John C. Rorick

A Long and Active Life

Varied Experiences – Pioneer and Patriot – Services to His Community and State – Honored by Fellow Citizens and Associates

John C. Rorick was born near Elmira, New York, February 13th, 1834, died at his home in Wauseon, December 8th, 1920; between these two dates there is a period of nearly eighty seven years; a long life time and filled with a variety of experiences beyond the average of those which come to the lives of American citizens. Mr. Rorick was of a sturdy stock remarkable for its longevity and as well for its initiative and energy in service to its time and place.

William Rorick, his father, was of German parentage, as a young man of twenty-five he made the trip from New Jersey to Elmira on foot and six years later he was a member of the “Westward Ho” which people this section of the country with those pioneers of indomitable spirit and will who have conquered the wilderness and gave it as a heritage to their successors in the generation that followed. William Rorick made the trip from New York to Lenawee County, Michigan, with his little family in a covered wagon in 1836, he died at the age of 93. The mother who shared the adventure and the task of her pioneer husband, was Phoebe Breese, from the same family came such men as Judge Sidney Brees of Illinois, and Samuel Finley Breese Morse, the inventor of the telegraph.

The characteristic traits of his ancestry are evident throughout the life history of Mr. Rorick.

In the days of his boyhood, society made but meagre provision for the school training; but his undaunted determination led him to work out his own training and education by supplementing the meagre school advantages with his own persistent effort to acquire for himself the knowledge essential to successful and useful living: One and one half terms at Medina Seminary in Tenawee [sic] County and a rather meagre course in Commerce in Gregory’s Commercial College of Detroit formed the framework upon which Mr. Rorick by his own study at home and constant search for information wrought out for himself what was recognized by those who knew him as a liberal education. To the last days of his activity he was constant in effort to add to his fund of information, so it was indeed true that with him education was the process of a lifetime.

The pioneer spirit and versatility of his character is exemplified in an outline of his life’s activities.

At the age of eighteen he began teaching school; in 1854 he was in the Lake Superior Copper country as “Boss of the Kilns” at the Ridge Mine Ontonagon; returning to the states in company with two other young men on snow shoes 250 miles through unbroken wilderness with only a chart and compass to guide them; he again took up the occupation of teaching, giving instruction in writing, drawing and bookkeeping in Madison, Wisconsin and towns in that vicinity. In 1855 he in company with Dan Howard, a noted pen artist, charactered the first Commercial College in the State of Wisconsin, located in the city of Milwaukee; Mr. Rorick’s position in this school being the professor of the science of accounts and Commercial Law. He became proficient in pen drawing and his work in this line was awarded premiums in art exhibits in Chicago and elsewhere. Selling out his interest in the Commercial College in Milwaukee, he retired to Aurora, Illinois and in 1860 returned to Michigan. In 1862 December 15th, he was united in marriage to Miss Emma J. Whiting at Elmira, N.Y. returning to his home in Michigan with his bride. In 1864 he became the proprietor of the Sherman House in Wauseon. In 1866 he purchased the Morenci Hotel Morenci, Michigan, in 1867 he became the owner and operator of a Spoke Factory at Canandaigua, Michigan. In 1872 he moved to Wauseon where he resided to the date of his decease: In addition to the enterprises already alluded to he has been actively involved in agriculture, having owned 12 farms in Ohio, besides numerous others in the States of Michigan, Indiana, Iowa and Kansas. He was engaged in Commerce in Wauseon for a number of years as a member of the grocery firm of White and Rorick; he was also president of the Grayson Telephone Company of Sherman and Dennison, Texas with headquarters at Lima, Ohio.

• **JOB**
Continue the biographical sketch of John C. Rorick, starting after its last sentence.

• **PROVIDED INFORMATION**
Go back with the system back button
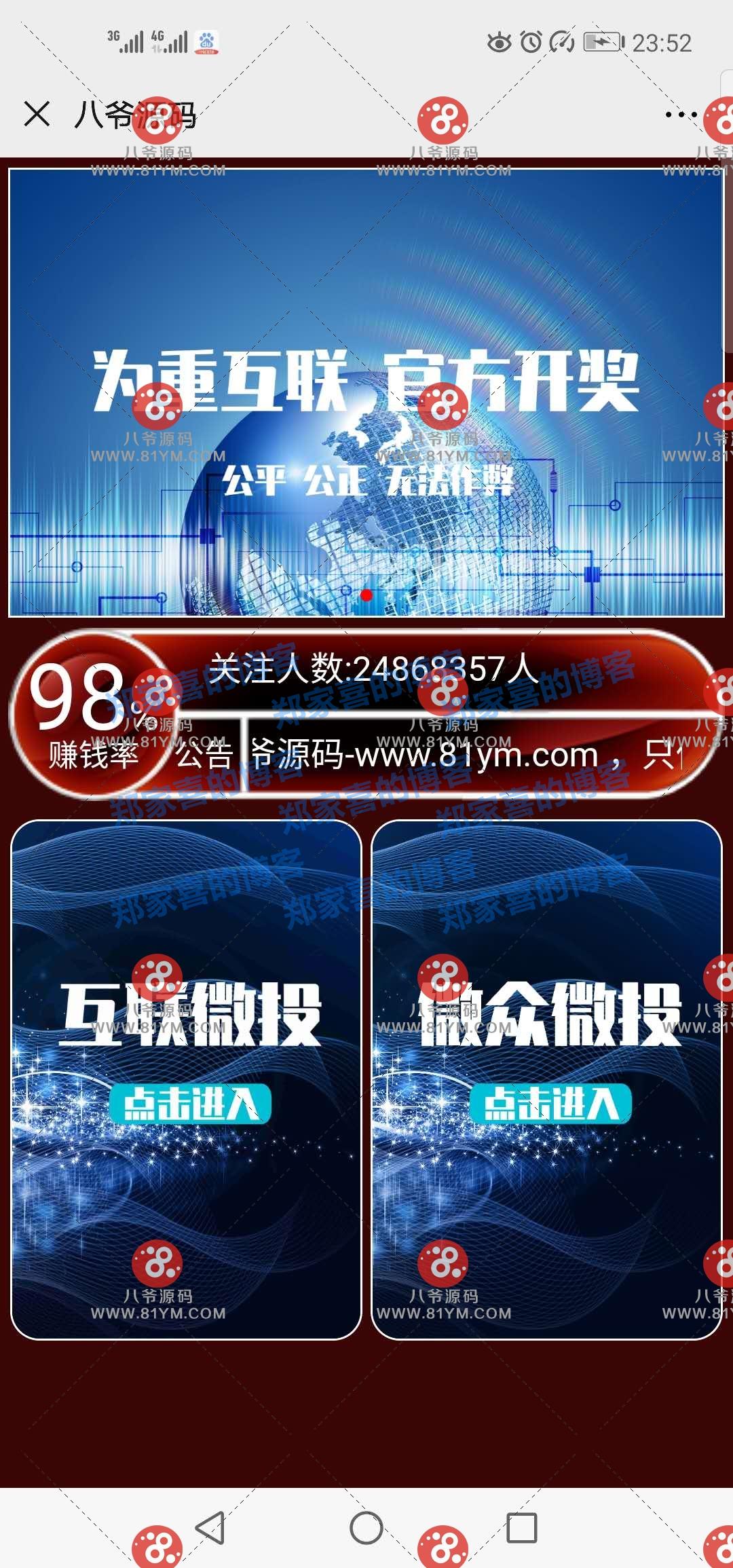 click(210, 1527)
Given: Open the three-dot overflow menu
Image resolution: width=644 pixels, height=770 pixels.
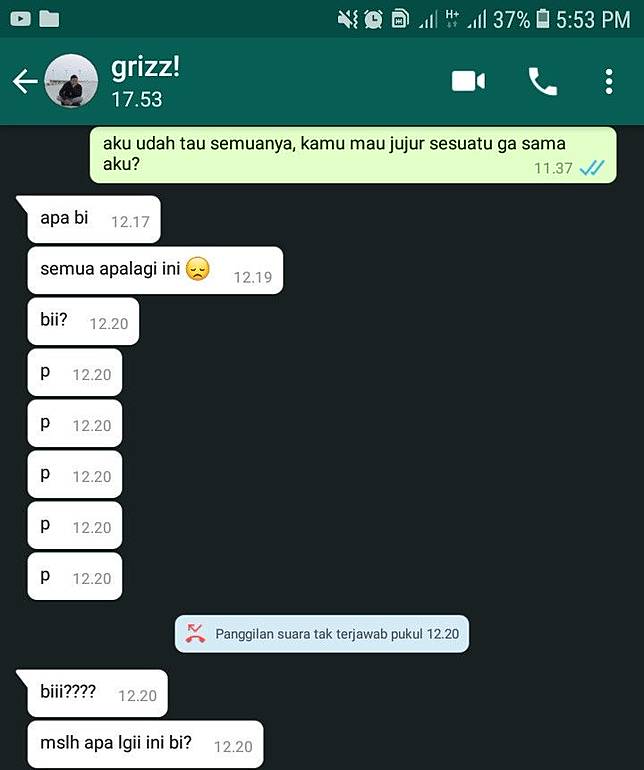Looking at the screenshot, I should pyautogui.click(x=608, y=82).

---

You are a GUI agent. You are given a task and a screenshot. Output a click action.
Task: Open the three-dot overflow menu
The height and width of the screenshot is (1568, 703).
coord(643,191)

---

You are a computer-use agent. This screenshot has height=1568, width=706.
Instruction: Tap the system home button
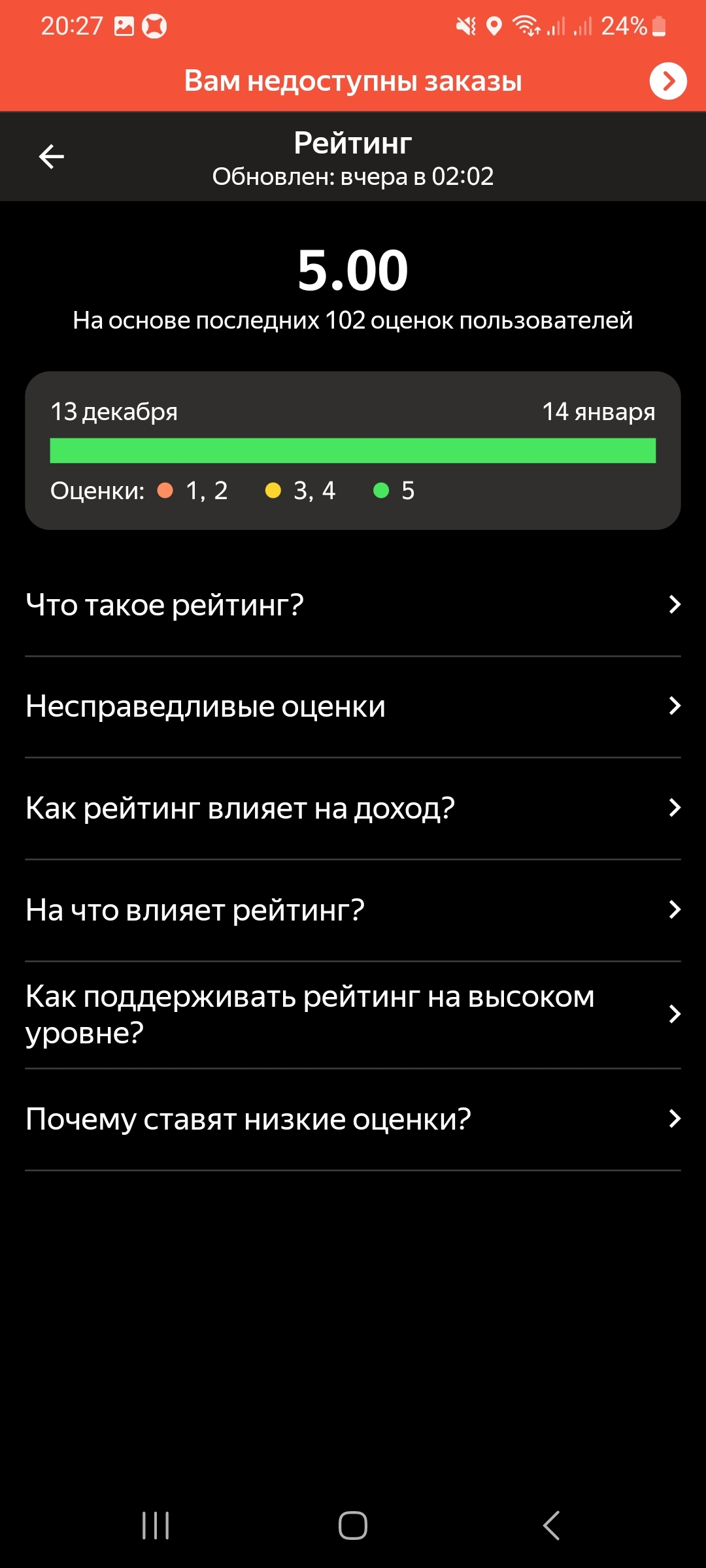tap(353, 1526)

• **EXERCISE RESULT**
Mr. Rorick has also distinguished himself as an inventor, having to his credit the following practical and useful inventions: The Rorick System of re-working butter, which went into use among shippers in 1878. The Quadrant Bevel Square; an improved Air Pad Truss and several other practical devices. He was also a frequent contributor to the press on political and social subjects.

In the field of public service Mr. Rorick has made himself a remarkable record. In Lenawee county Michigan he was called to serve as a member of the School Board and as Justice of the Peace; in Wauseon he has served as councilman, Mayor, President of the Board of Education and a township trustee. He has served the State of Ohio as a member of the Board of Equalization, in 1881 and again on the same board in 1901. He was elected State Senator from the 33rd Senatorial District in 1891 and was re-elected to this same position in 1893, serving two full terms as State Senator; for two years he served as a member of the Board of managers for the Ohio State Penitentiary. His last important public service was as a member of the Ohio State Constitutional Convention in which body he helped to frame the present Constitution of our State. To all of these positions whether great or small he brought a thorough knowledge of practical economics, a well balanced judgement, an unfailing energy, a true public spirit and unsevering fidelity to every trust reposed in him, by which he merited the confidence and esteem which his fellow citizens gave him.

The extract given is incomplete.